AI in Market Research: Yesterday, Today, and Tomorrow
- Medical Mile Research
- Aug 12
- 3 min read
Updated: Aug 22

A Two-Year Reflection on AI in Market Research. Where We’ve Been and Where We’re Headed.
Key Points
Yesterday: We saw AI as an intriguing but untested idea: full of potential and uncertainty.
Today: AI is part of our everyday toolkit: helping in ways we imagined; and in some we didn’t.
Tomorrow: AI’s role will likely grow: but the value of human judgment will remain.
Introduction
Two years ago, we published a short piece asking: Will AI Help or Hinder the Market Research Industry?
At the time, AI in market research felt like something on the horizon rather than something in our daily work. We imagined faster data processing, richer insights, and automation that could take the heavy lifting out of analysis. We also wondered: could it miss important context? Could it unintentionally lower data quality?
Now, looking back, some of those early thoughts held up; some didn’t.
AI has surprised us in good ways, challenged us in others, and still leaves plenty of open questions.
Here’s how we see it: from yesterday to today, and where we think it might be headed next.
Yesterday
Back in 2023, AI felt more like a conversation starter than a daily driver.
We thought of it as:
A way to speed up analysis; though maybe not capture the nuance that humans bring.

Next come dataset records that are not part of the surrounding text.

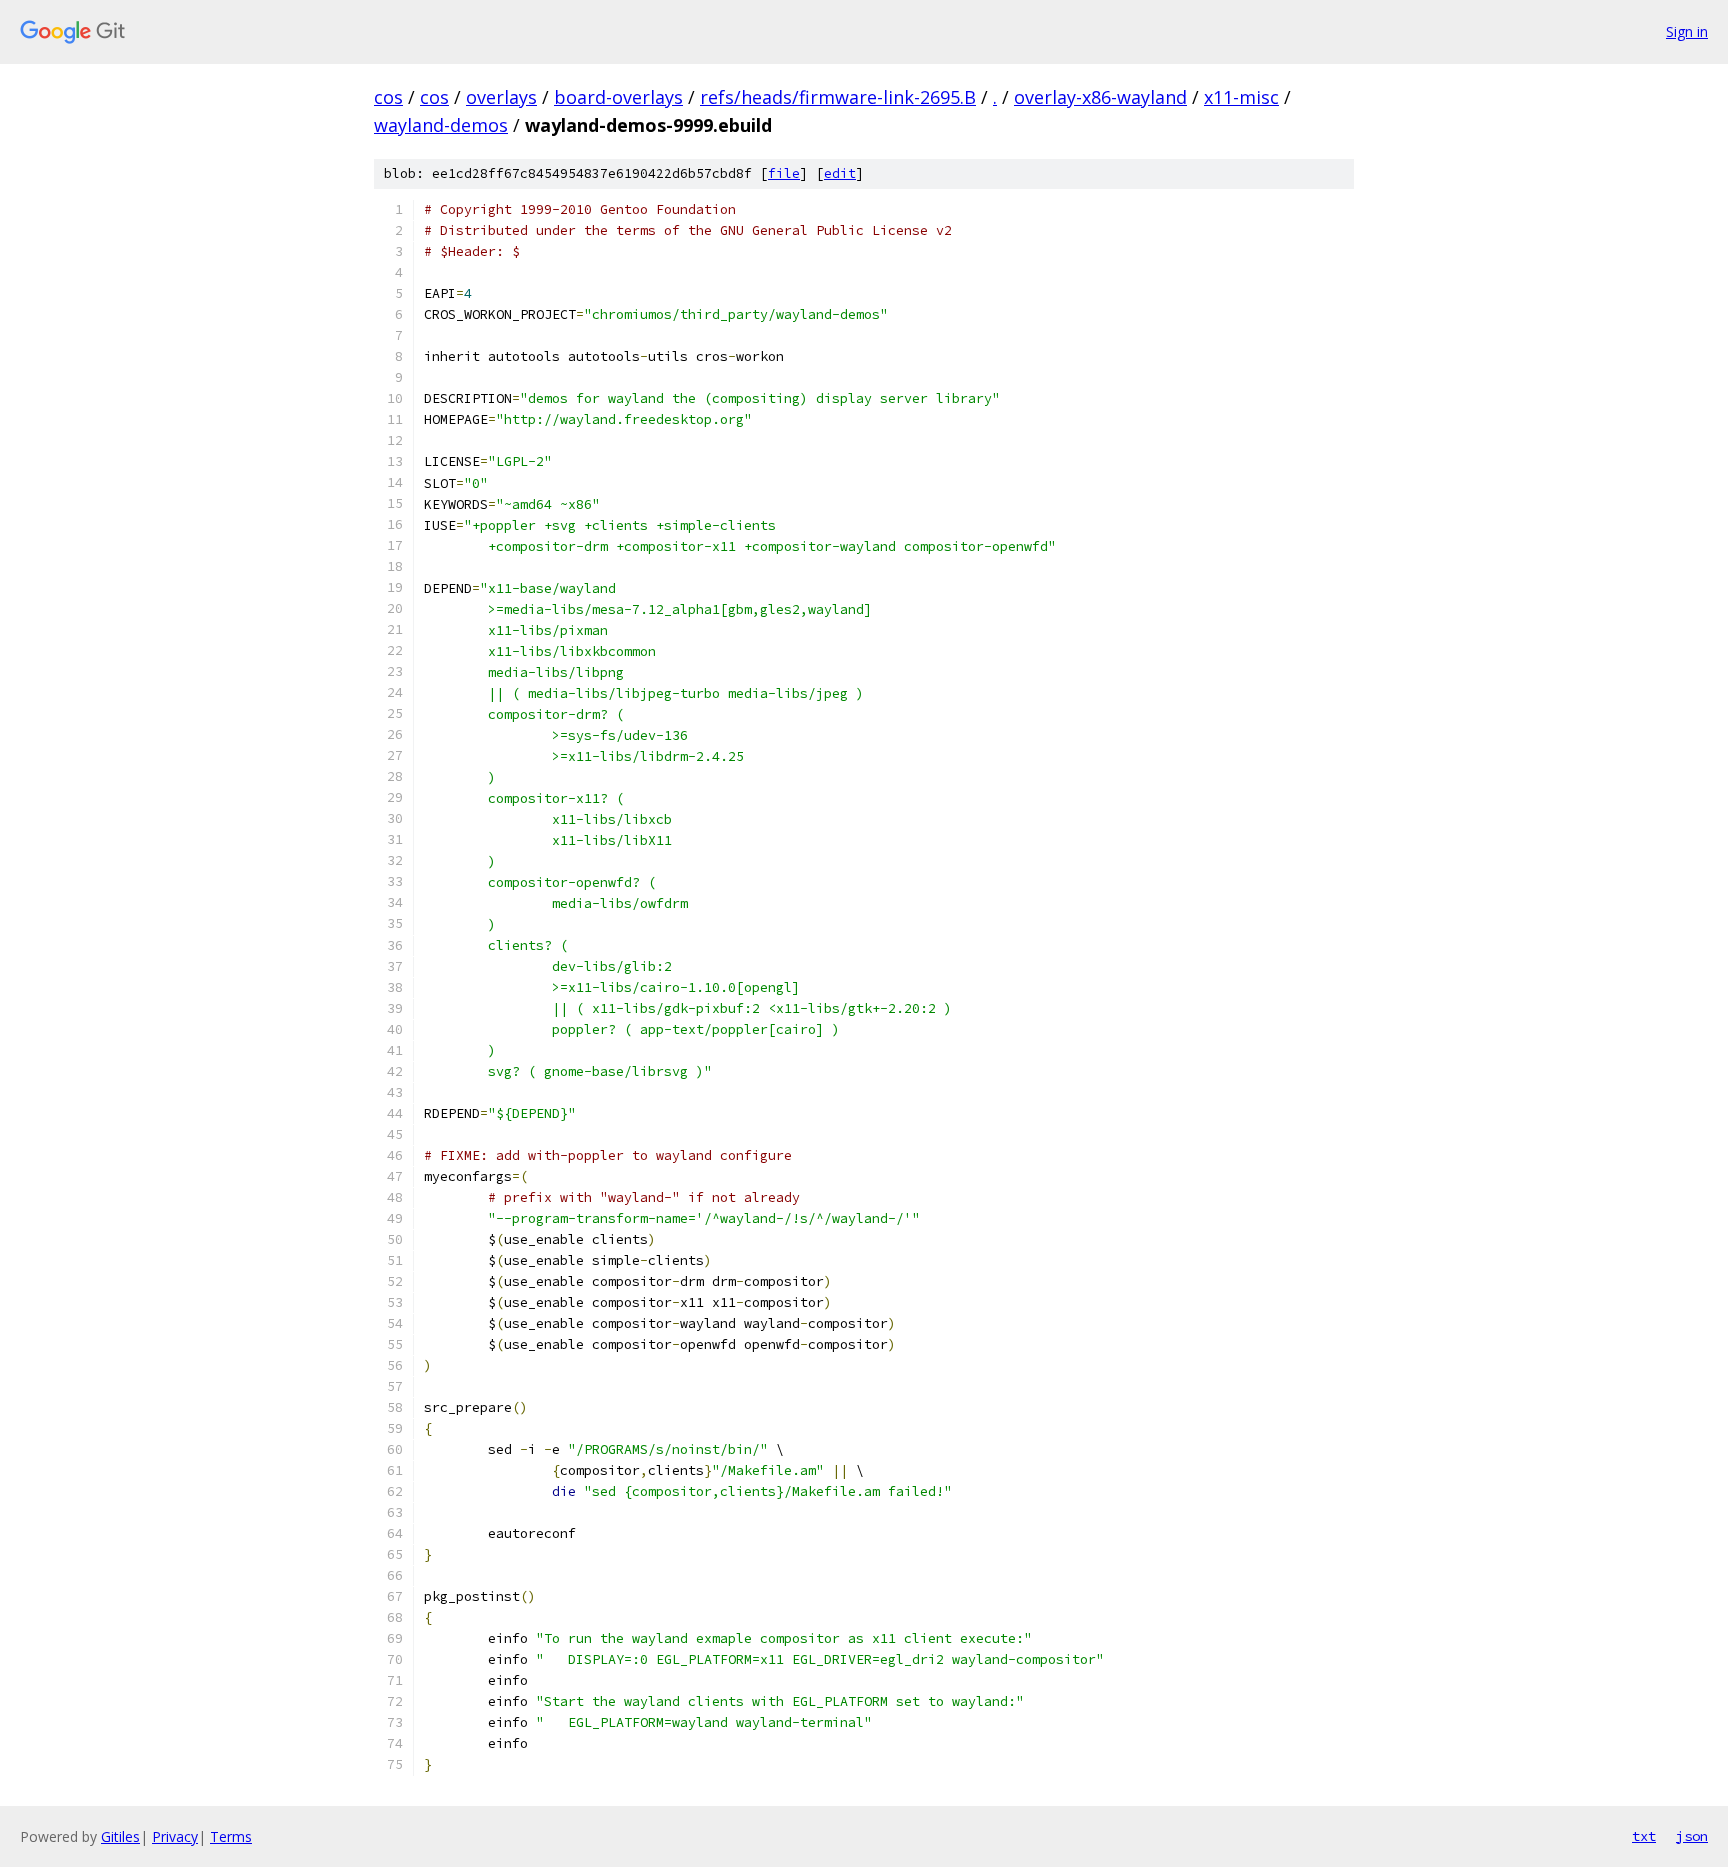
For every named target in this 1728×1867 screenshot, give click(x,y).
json (1692, 1836)
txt (1644, 1836)
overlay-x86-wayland (1100, 97)
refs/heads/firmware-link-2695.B (838, 97)
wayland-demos (441, 125)
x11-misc (1241, 97)
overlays (501, 97)
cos (388, 97)
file (784, 173)
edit (840, 173)
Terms (231, 1836)
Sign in (1687, 31)
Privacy (175, 1836)
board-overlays (618, 97)
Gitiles (120, 1836)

Struggling to read tone or emotion in open-ended responses.
Potentially introducing risks if AI-generated or bot responses slipped past screeners.

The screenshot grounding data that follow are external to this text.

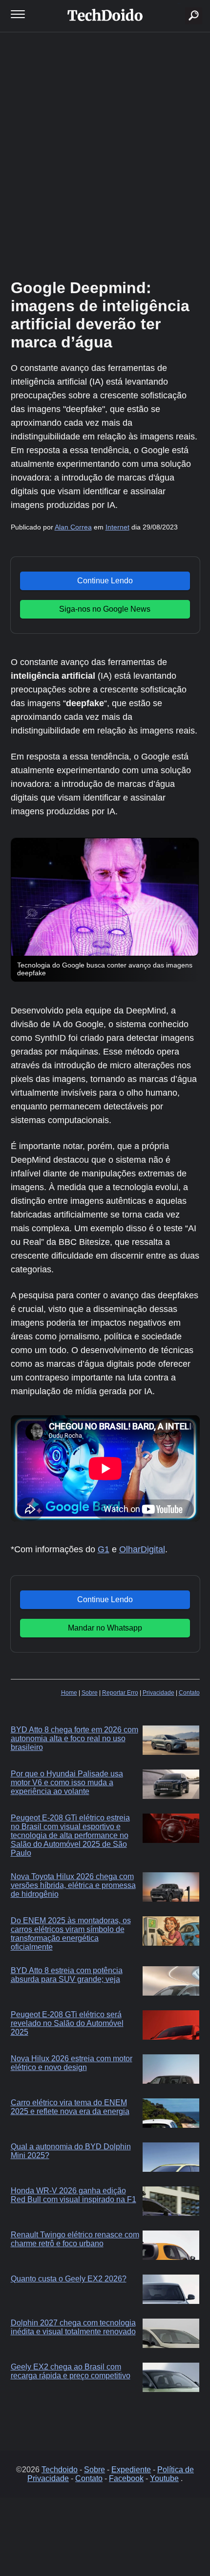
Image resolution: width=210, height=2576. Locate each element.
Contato (189, 1692)
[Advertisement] (105, 154)
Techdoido (60, 2469)
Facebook (126, 2478)
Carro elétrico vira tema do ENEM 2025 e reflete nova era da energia (70, 2107)
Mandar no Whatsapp (105, 1628)
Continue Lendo (105, 580)
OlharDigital (142, 1549)
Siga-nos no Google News (104, 609)
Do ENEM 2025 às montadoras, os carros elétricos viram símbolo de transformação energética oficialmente (71, 1933)
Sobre (90, 1692)
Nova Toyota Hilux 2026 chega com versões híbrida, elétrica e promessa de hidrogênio (73, 1885)
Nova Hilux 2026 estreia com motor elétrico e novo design (71, 2062)
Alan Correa (73, 527)
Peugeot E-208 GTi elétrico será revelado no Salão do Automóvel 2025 (67, 2023)
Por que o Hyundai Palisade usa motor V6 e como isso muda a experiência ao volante (67, 1782)
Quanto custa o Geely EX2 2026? (68, 2279)
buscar (179, 3)
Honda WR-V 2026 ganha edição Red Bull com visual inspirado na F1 (73, 2195)
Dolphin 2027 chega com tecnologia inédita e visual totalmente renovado (73, 2327)
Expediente (131, 2469)
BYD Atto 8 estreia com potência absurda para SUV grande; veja (67, 1974)
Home (69, 1692)
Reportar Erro (120, 1692)
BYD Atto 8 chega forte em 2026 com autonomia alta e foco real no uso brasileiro (74, 1738)
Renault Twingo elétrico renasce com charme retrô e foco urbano (75, 2239)
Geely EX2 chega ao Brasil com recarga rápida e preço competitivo (70, 2371)
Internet (117, 527)
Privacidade (158, 1692)
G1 (103, 1549)
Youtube (164, 2478)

Something we’d see rolled out slowly: tested on small, low-stakes projects before becoming mainstream.
A tool surrounded by ethical questions about data privacy and bias.

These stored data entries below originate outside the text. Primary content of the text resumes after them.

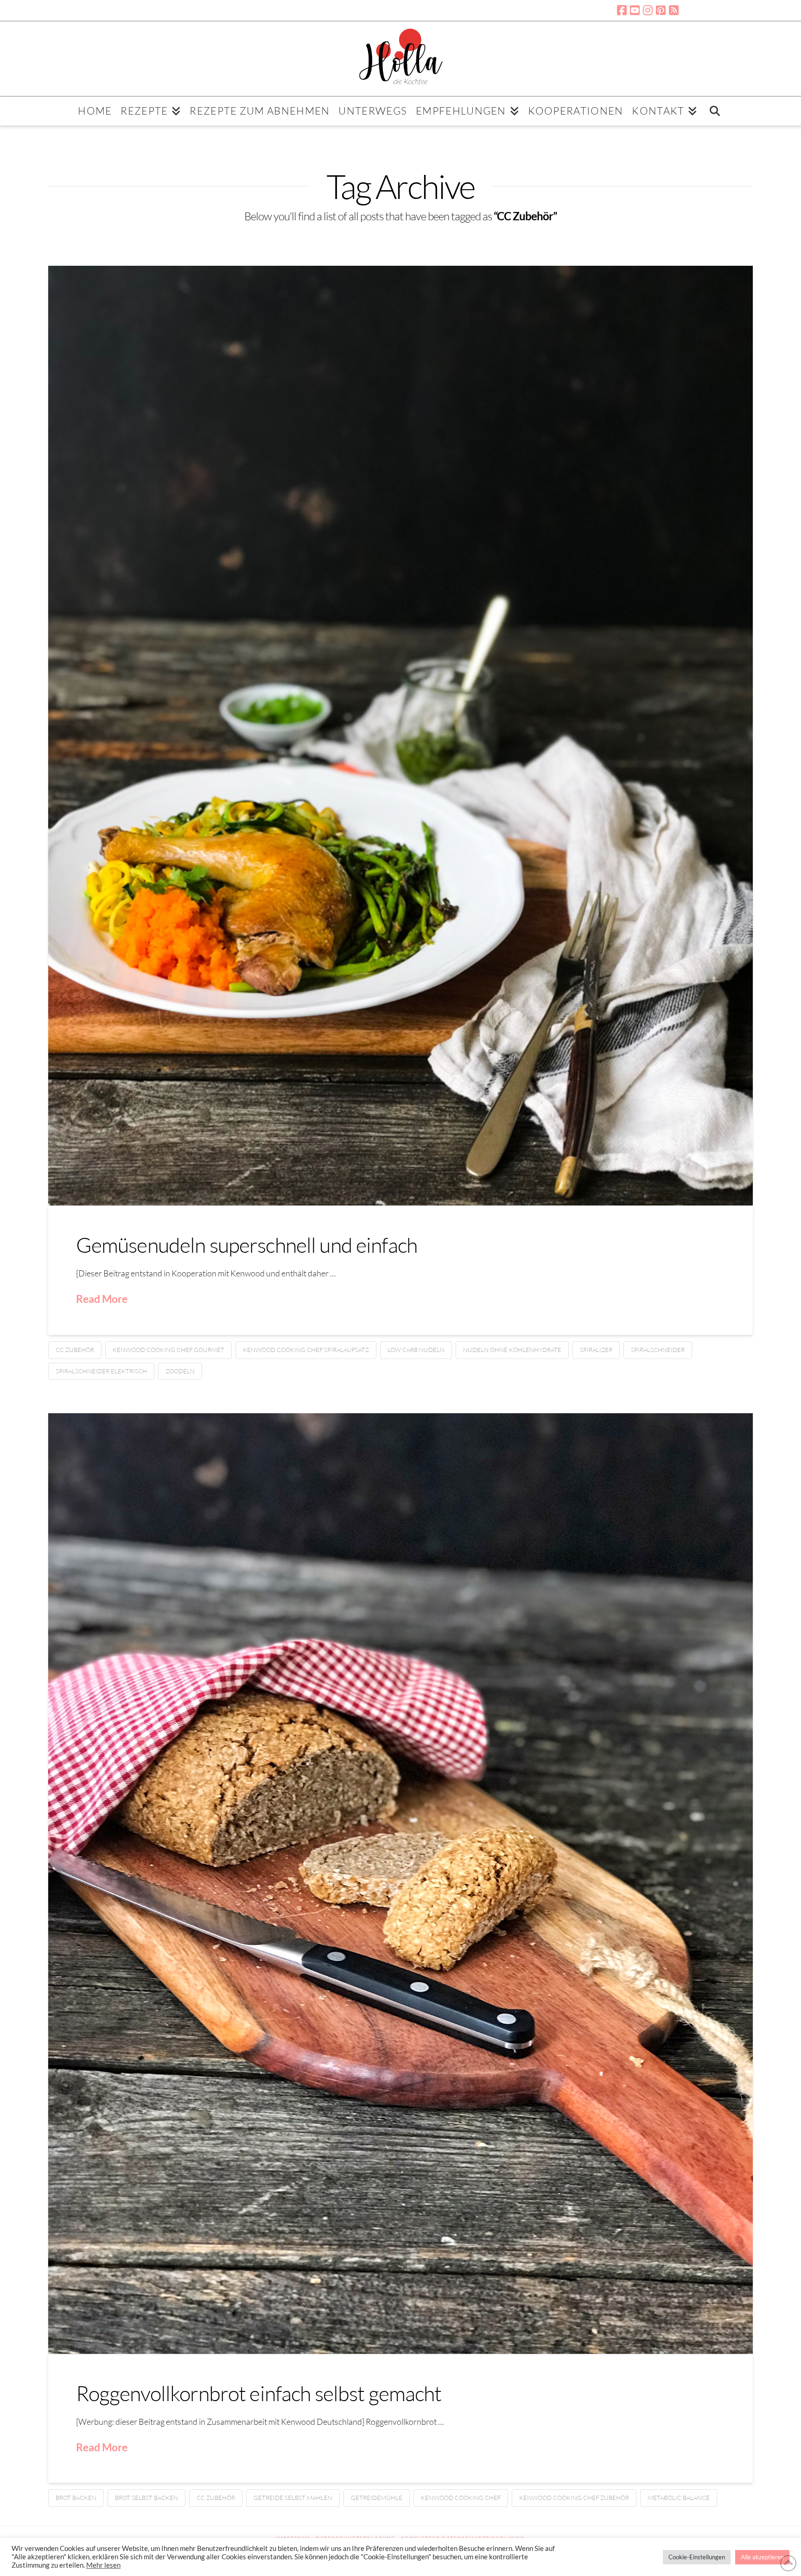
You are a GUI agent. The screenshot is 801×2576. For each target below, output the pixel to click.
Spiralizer (596, 1349)
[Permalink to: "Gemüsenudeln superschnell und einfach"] (400, 736)
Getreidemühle (376, 2497)
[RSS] (674, 10)
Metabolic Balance (679, 2497)
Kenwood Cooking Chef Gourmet (168, 1349)
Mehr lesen (103, 2565)
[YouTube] (635, 10)
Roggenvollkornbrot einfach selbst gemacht (259, 2393)
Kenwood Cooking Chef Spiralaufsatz (306, 1349)
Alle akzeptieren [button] (762, 2557)
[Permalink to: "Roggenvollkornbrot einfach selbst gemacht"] (400, 1883)
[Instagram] (648, 10)
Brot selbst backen (146, 2497)
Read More (101, 1298)
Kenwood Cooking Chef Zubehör (574, 2497)
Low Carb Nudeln (416, 1349)
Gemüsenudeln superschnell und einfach (246, 1244)
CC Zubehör (75, 1349)
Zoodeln (180, 1371)
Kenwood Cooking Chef (461, 2497)
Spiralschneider (658, 1349)
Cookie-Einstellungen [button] (696, 2557)
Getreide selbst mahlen (293, 2497)
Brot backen (76, 2497)
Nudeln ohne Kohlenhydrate (512, 1349)
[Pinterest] (661, 10)
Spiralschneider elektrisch (101, 1371)
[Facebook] (622, 10)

In short: yesterday’s AI lived more in conference talks and industry blogs than in the flow of actual project work.
Today
Fast forward to now, and AI is no longer a “someday” idea: it’s here, and we use it more than we might have expected.
Today, we see:
Integration in platforms: from automated coding to instant dashboards, AI has become part of the process without replacing the human element.
Better qualitative capabilities: large language models can code open-ends, detect sentiment, and surface themes faster than before.
Fraud prevention with AI: it’s ironic, but AI is now helping catch fraudulent AI-generated responses; though human review still matters.
Wider adoption: consulting teams are using AI-assisted insights in major projects, not just pilots.
Shifting ethics conversations: the focus is now on transparency, participant consent, and fairness in how AI models are trained.
Today’s AI isn’t perfect; but it’s proving to be more of a partner than a threat.
Tomorrow
If we look two years ahead, it’s hard to say exactly what AI’s role will be: but a few things seem likely.
We imagine:
More personalized AI assistants that adapt to each team’s way of working.
Dynamic surveys that adjust in real time to keep participants engaged.
Multi-modal analysis that blends text, voice, and video data for richer insights.
Clearer rules around responsible use: giving both clients and participants more confidence.
A steady place for human expertise: to interpret, question, and connect AI-generated insights to real-world strategy.
If yesterday was curiosity, and today is integration, tomorrow might be about balance: letting AI handle the heavy lifting while people focus on the thinking that only people can do.
Final Thought:
When we first asked if AI would help or hinder market research, we couldn’t have fully pictured the ways it would weave into our work. It’s been both a helpful partner and a learning curve; its future will depend as much on how we choose to use it as on how the technology evolves.